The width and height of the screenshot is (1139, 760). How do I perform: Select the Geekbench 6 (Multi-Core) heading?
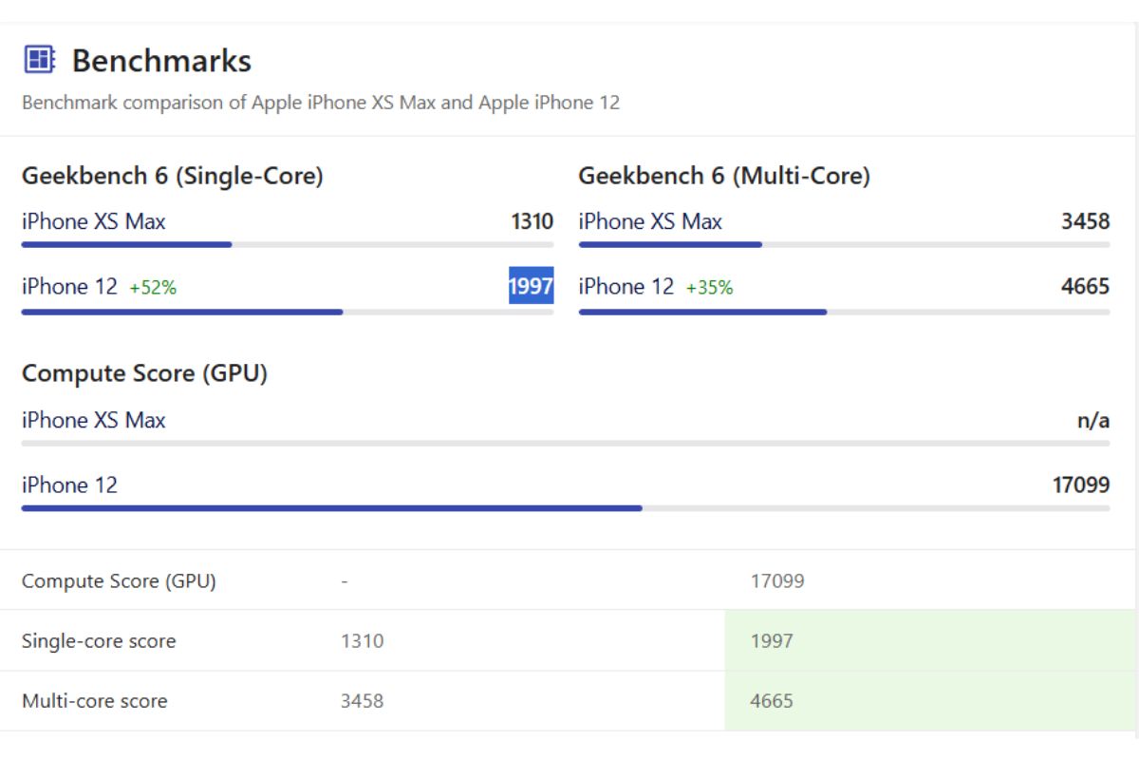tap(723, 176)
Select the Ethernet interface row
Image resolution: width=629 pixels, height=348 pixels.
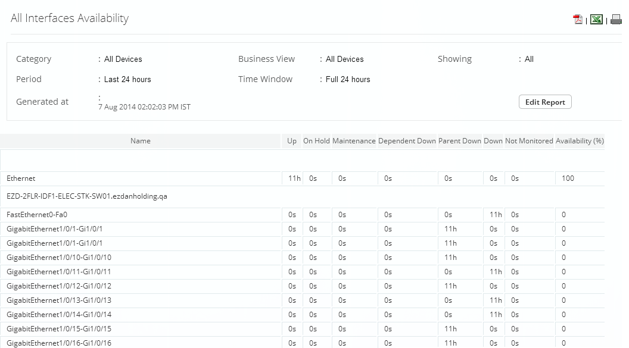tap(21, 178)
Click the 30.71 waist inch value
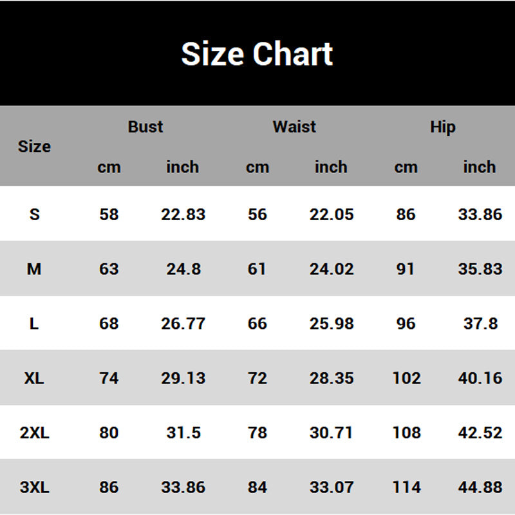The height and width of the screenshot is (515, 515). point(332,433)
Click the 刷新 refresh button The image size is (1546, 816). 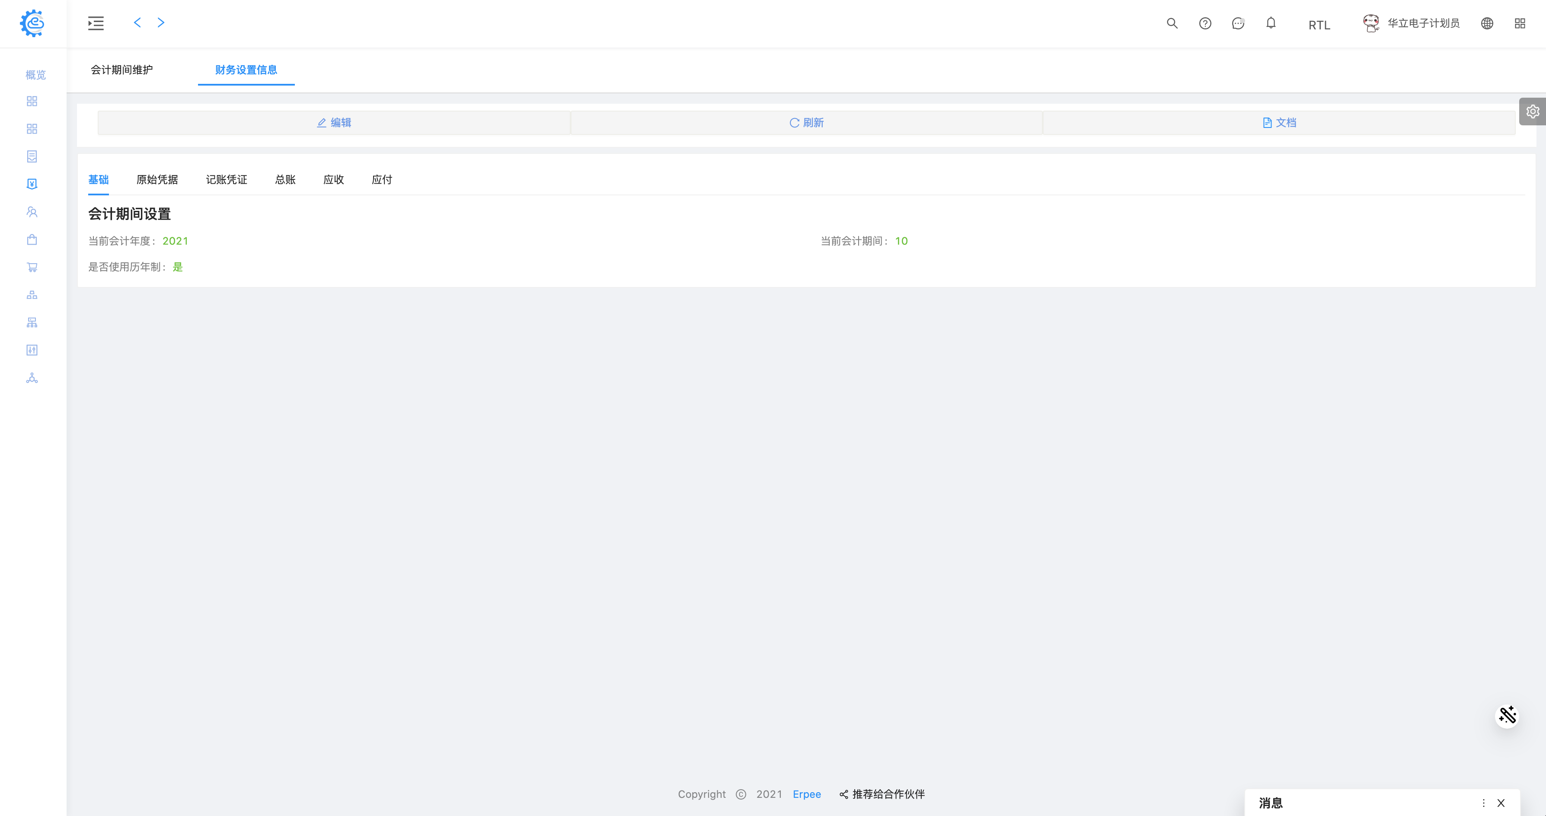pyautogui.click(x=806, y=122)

* * *

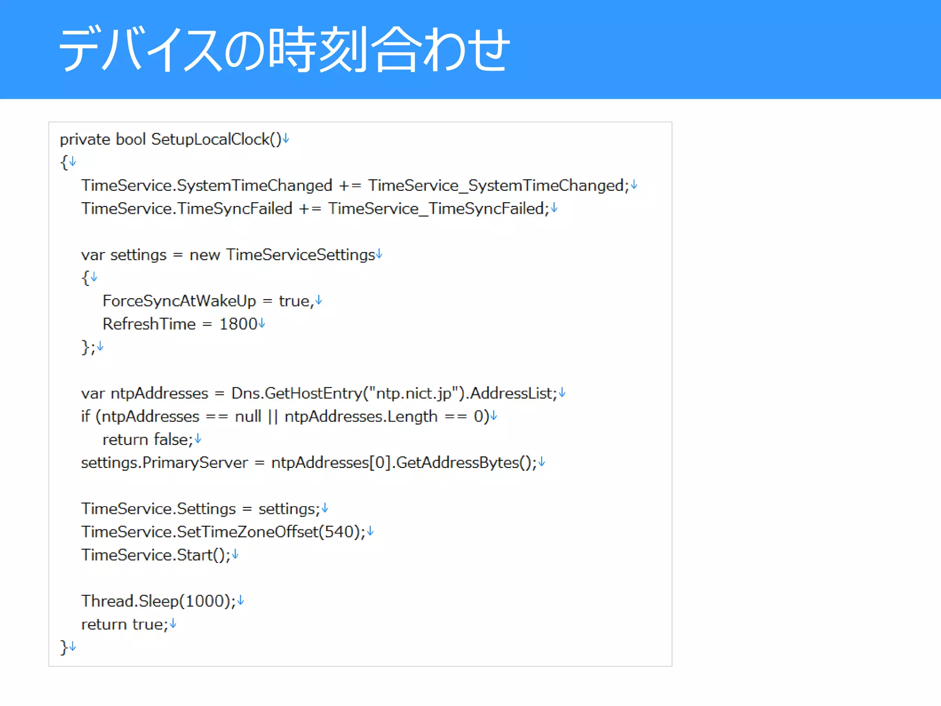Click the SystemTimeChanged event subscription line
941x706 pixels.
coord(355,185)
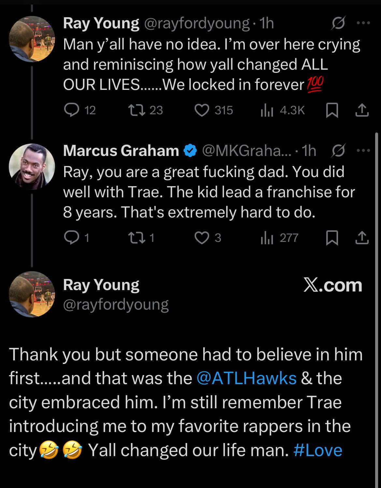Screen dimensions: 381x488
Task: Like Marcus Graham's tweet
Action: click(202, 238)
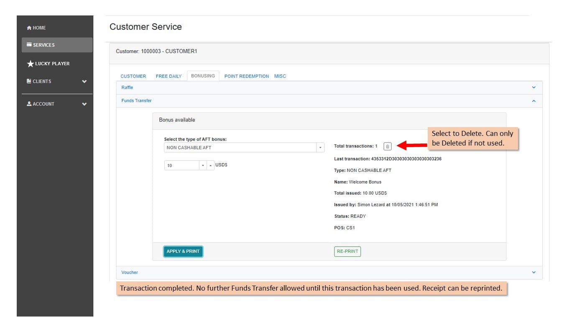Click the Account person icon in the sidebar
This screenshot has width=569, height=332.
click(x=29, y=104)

...

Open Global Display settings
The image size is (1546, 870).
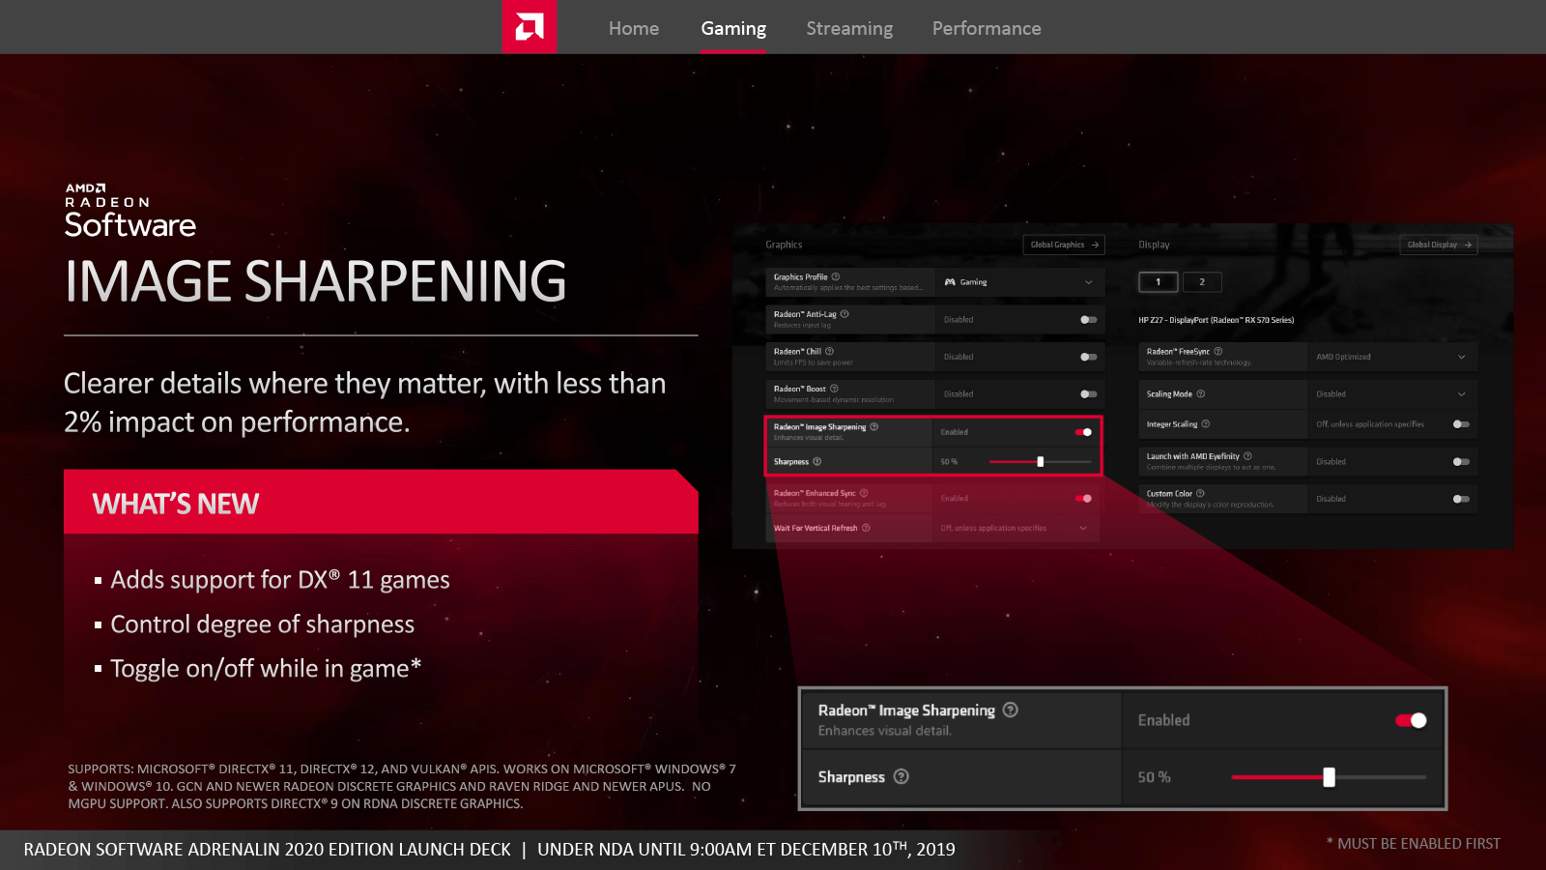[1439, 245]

> _Task statement_:
Put everything from the line containing "Open Global Display settings" down to the line containing "[1439, 245]" into a JSON list of strings, one string per line, with blank lines skipped. Leave the pictures out.

> _Correct result_:
[
  "Open Global Display settings",
  "The image size is (1546, 870).",
  "[1439, 245]"
]